▶ AIM OF THE TASK:
Please list every line of the items below as a numbered list, skipping blank lines and leaving the pictures out.

Rows on where targets appear:
--- begin ---

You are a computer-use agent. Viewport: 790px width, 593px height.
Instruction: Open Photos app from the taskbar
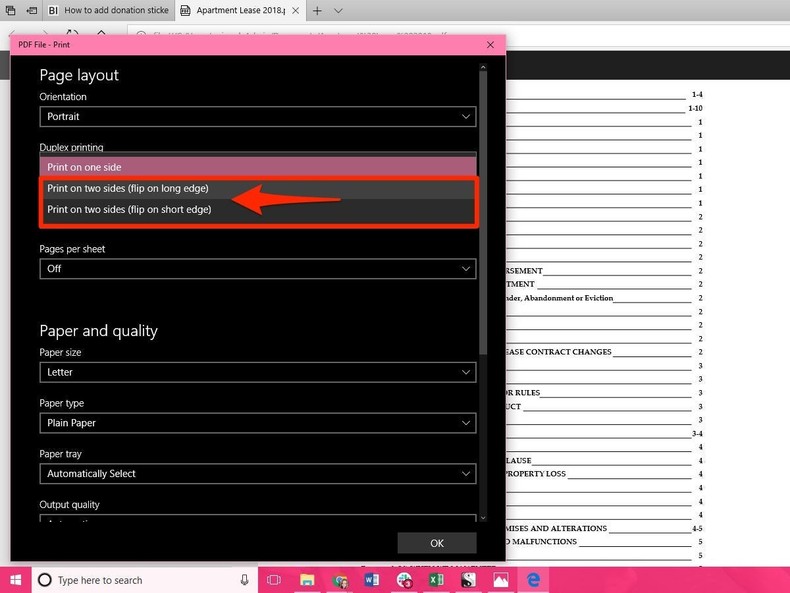coord(500,580)
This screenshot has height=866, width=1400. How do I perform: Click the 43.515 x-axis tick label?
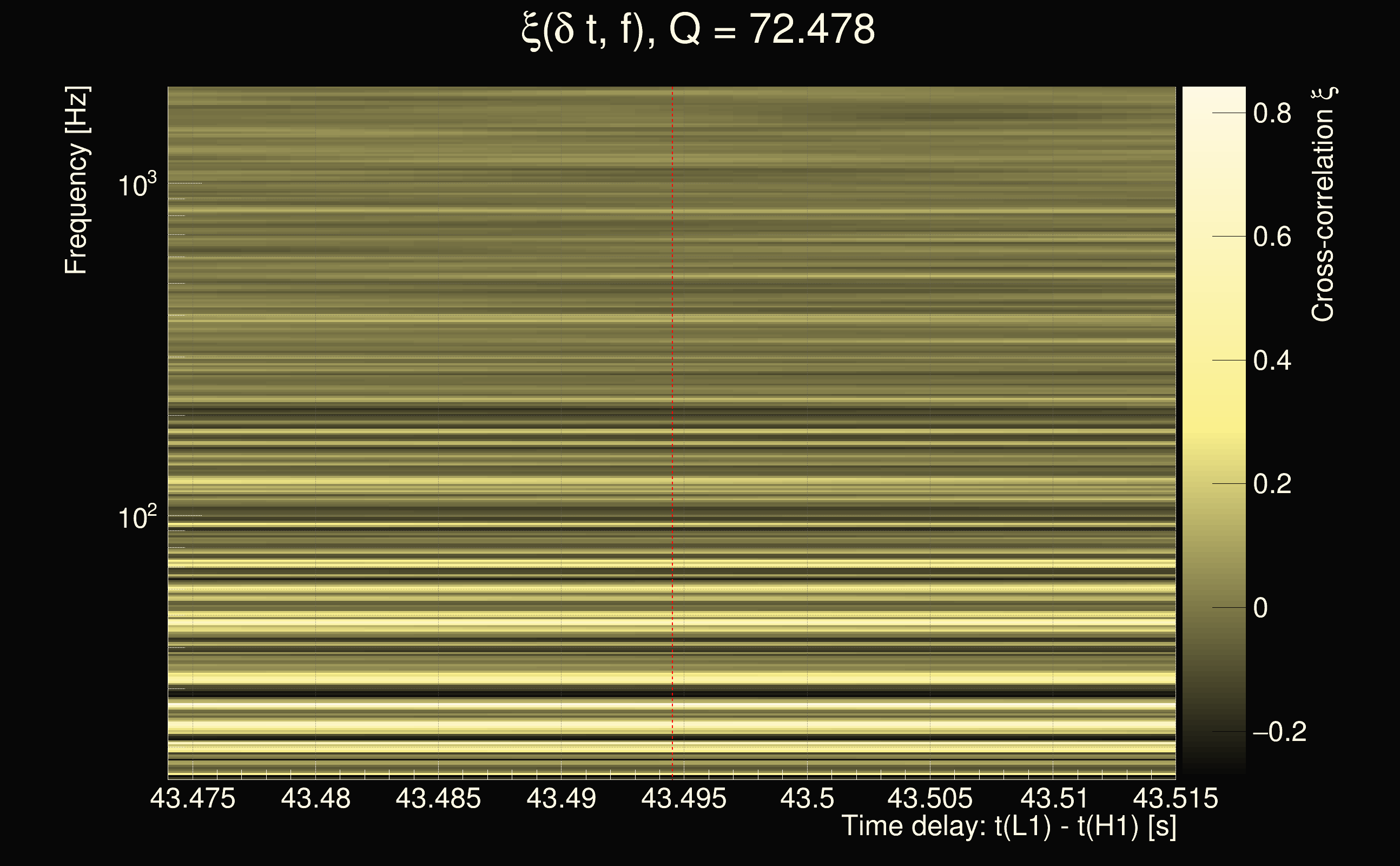point(1175,798)
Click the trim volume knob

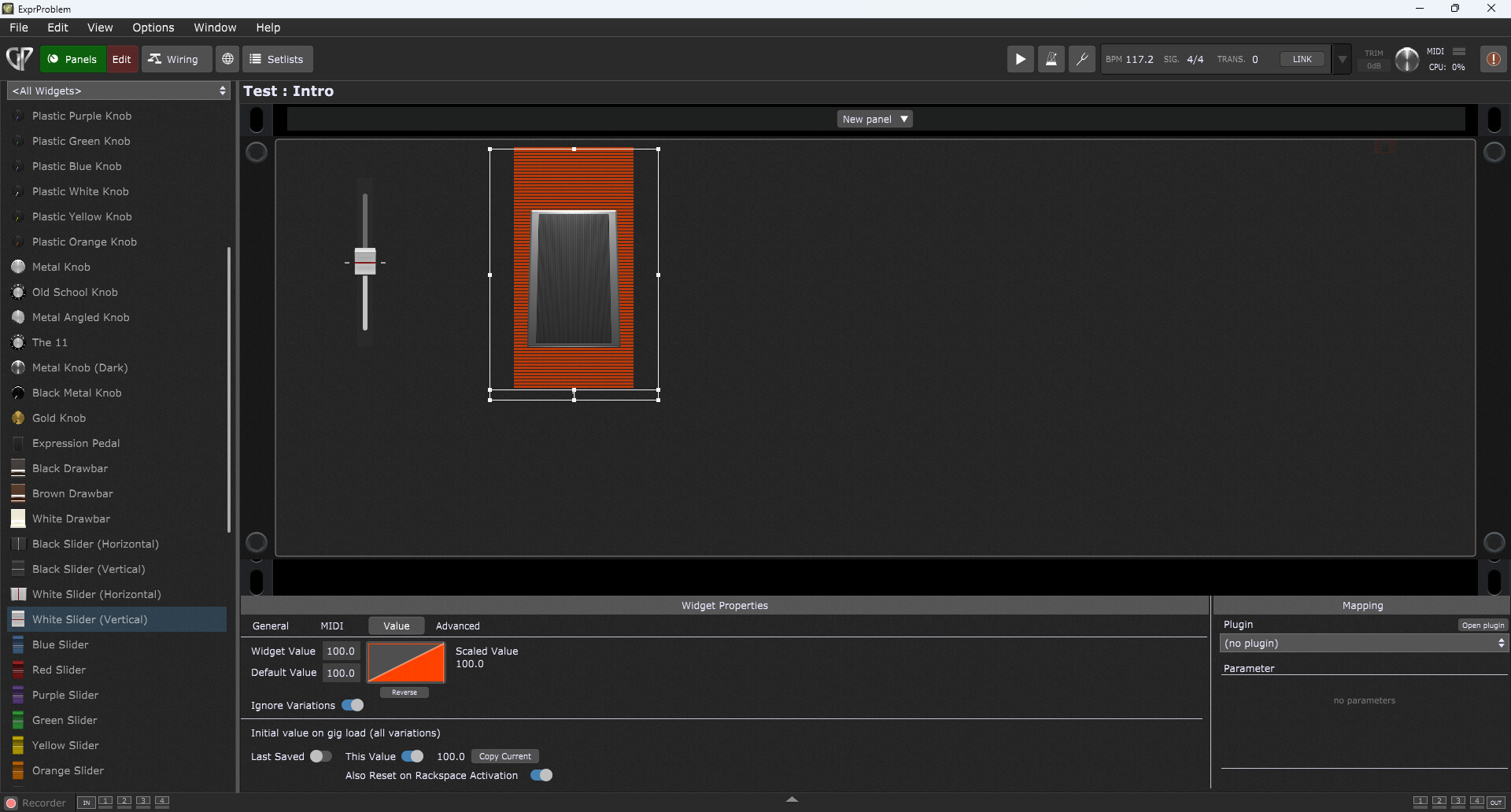click(1406, 59)
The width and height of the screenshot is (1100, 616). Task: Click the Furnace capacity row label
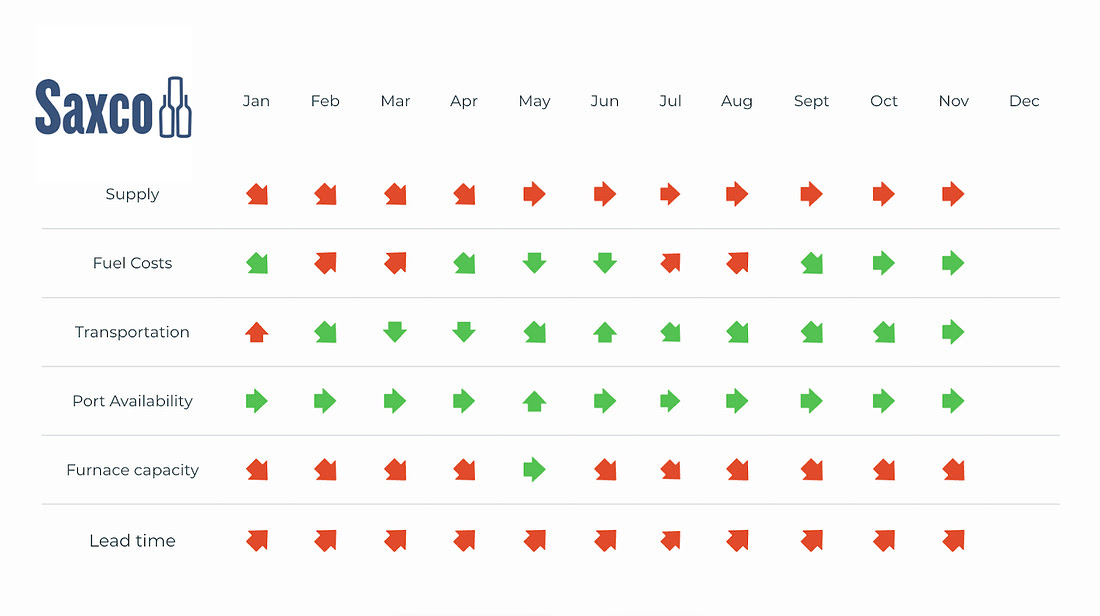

--- end ---

▶ ANSWER IN FULL:
1. You are a computer-use agent. Viewport: 790px width, 593px height.
2. Instruction: Open Photos app from the taskbar
3. coord(500,580)
4. This screenshot has height=866, width=1400. How do I perform: Click the 43.515 x-axis tick label?
5. point(1175,798)
6. Click the trim volume knob
7. click(1406, 59)
8. The width and height of the screenshot is (1100, 616). Task: Click the Furnace capacity row label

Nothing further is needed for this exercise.